## THE TASK
Could you write out the data word for word, from its first line through the line containing "Action: 267,78", both included? Leave the pictures out.

## A run of data
▼▼▼

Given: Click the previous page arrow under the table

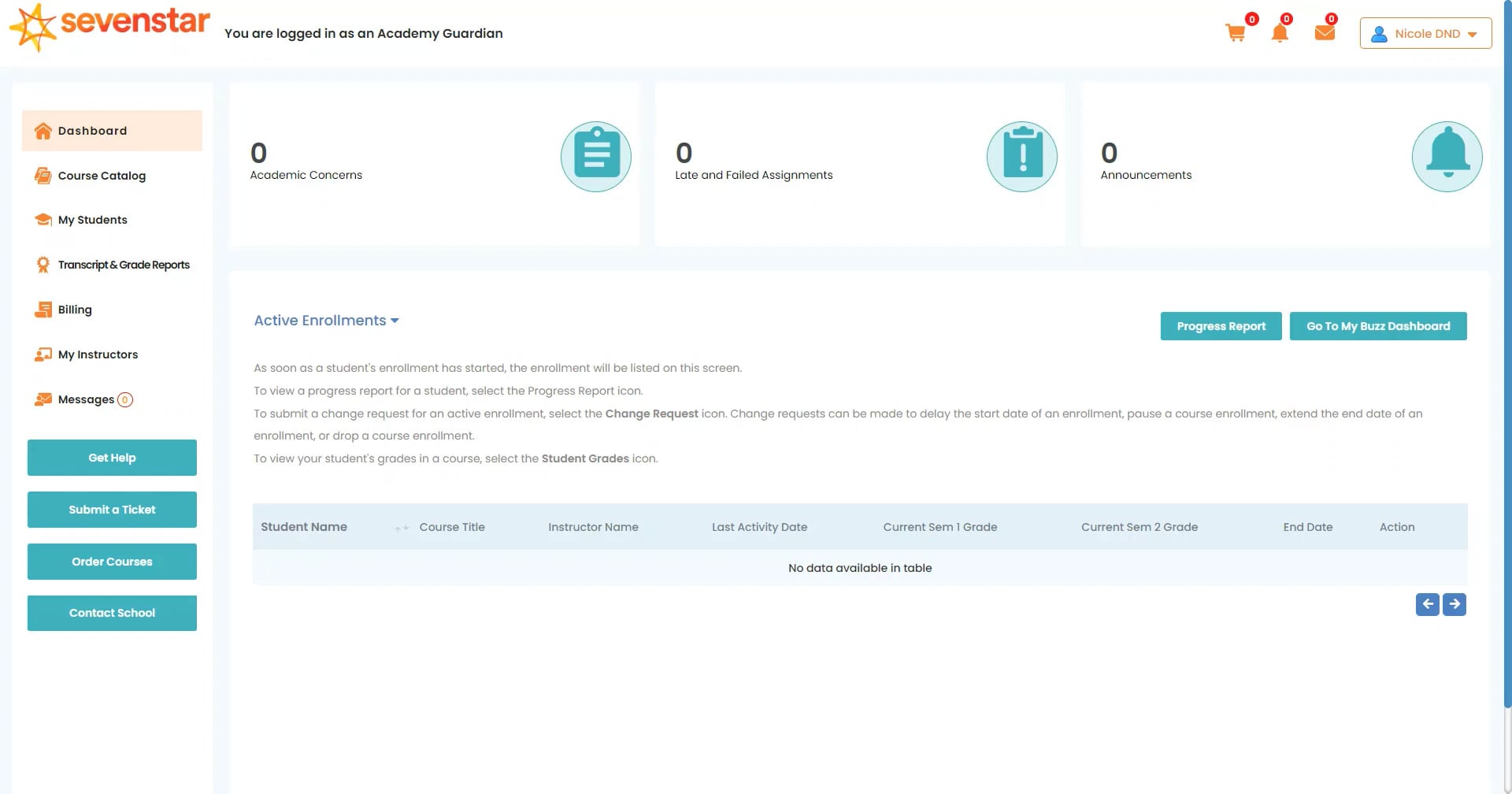Looking at the screenshot, I should click(1427, 604).
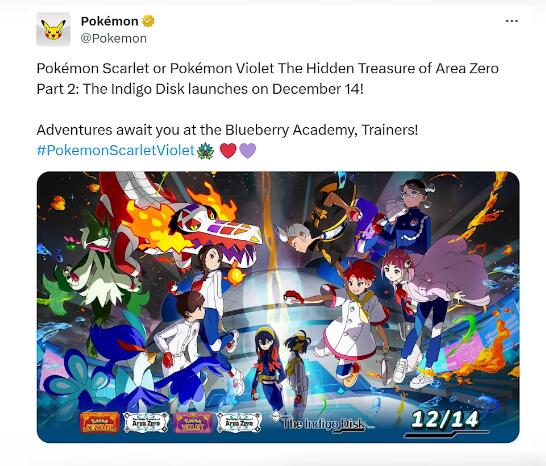The height and width of the screenshot is (466, 546).
Task: Click the tweet text about December 14 launch
Action: 267,78
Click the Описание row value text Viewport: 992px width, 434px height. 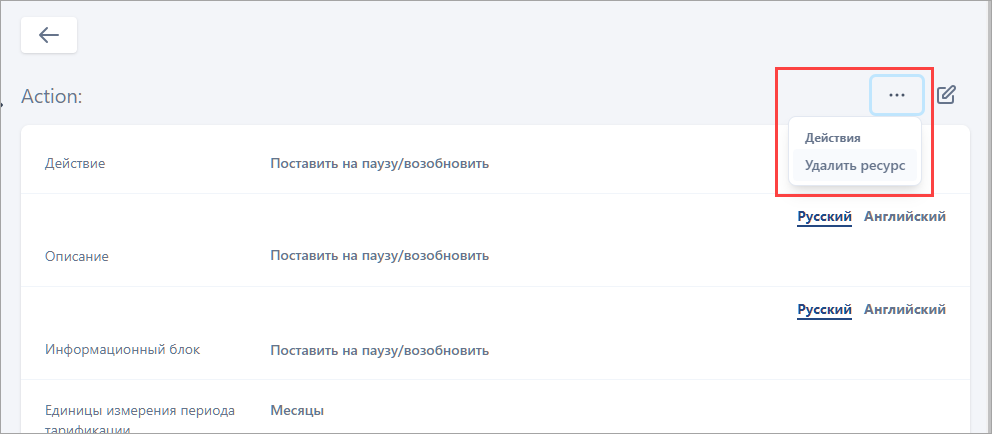379,256
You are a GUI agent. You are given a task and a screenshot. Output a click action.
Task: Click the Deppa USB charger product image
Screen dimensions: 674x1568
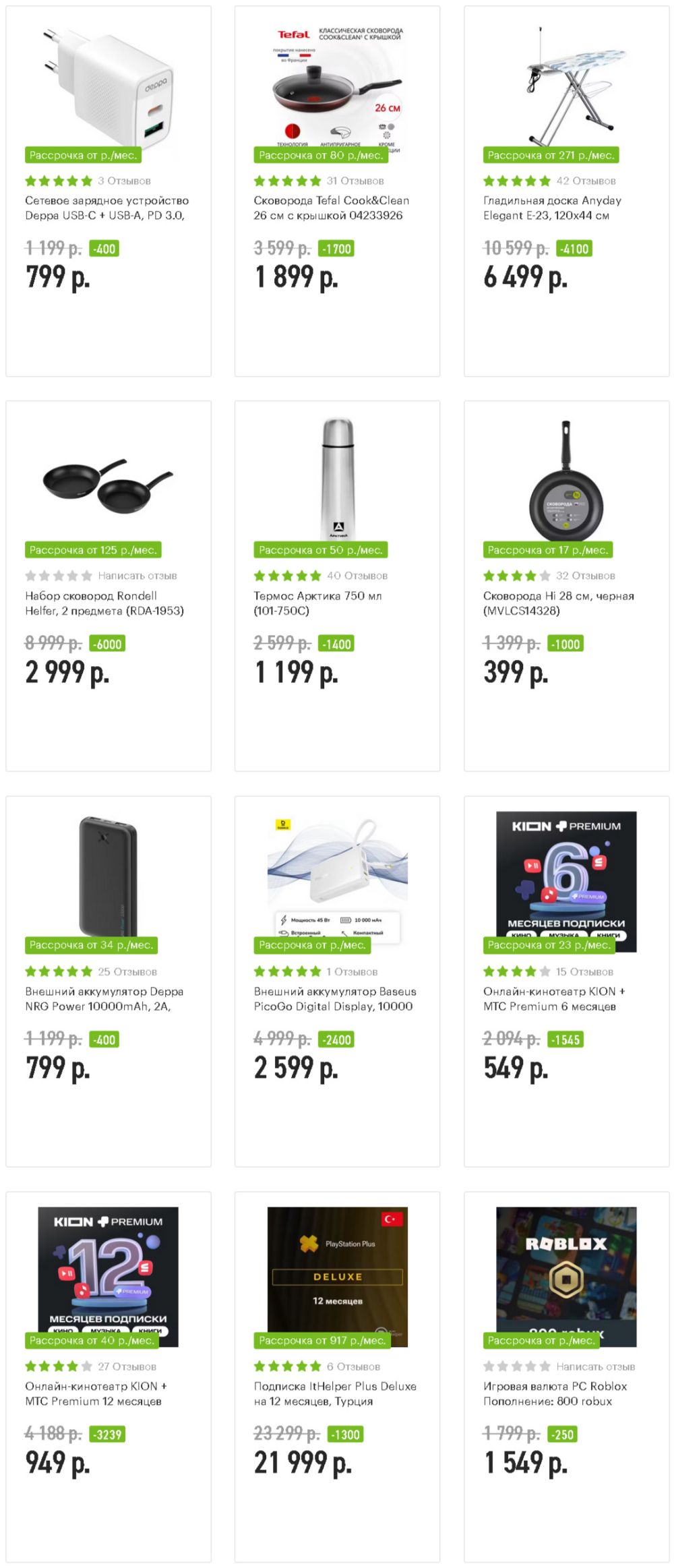pyautogui.click(x=109, y=86)
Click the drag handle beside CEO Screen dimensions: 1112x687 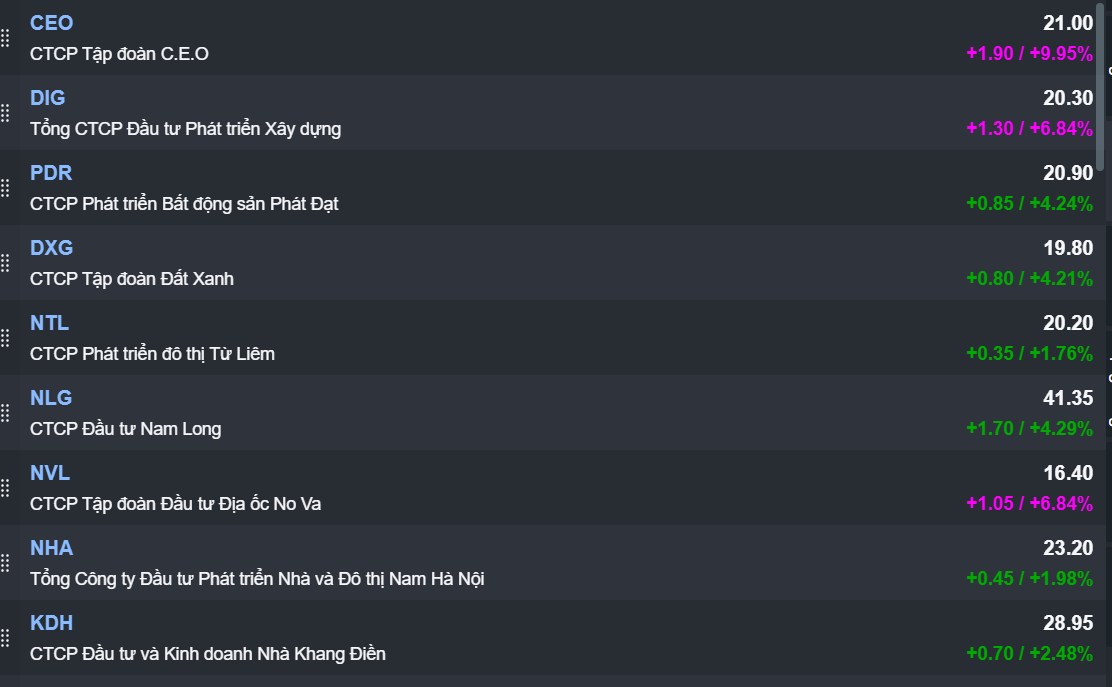point(5,38)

▲▲▲

## FULL OUTPUT
Given: Click the previous page arrow under the table

Looking at the screenshot, I should click(1427, 604).
The height and width of the screenshot is (466, 546).
Task: Click the tweet text about December 14 launch
Action: 267,78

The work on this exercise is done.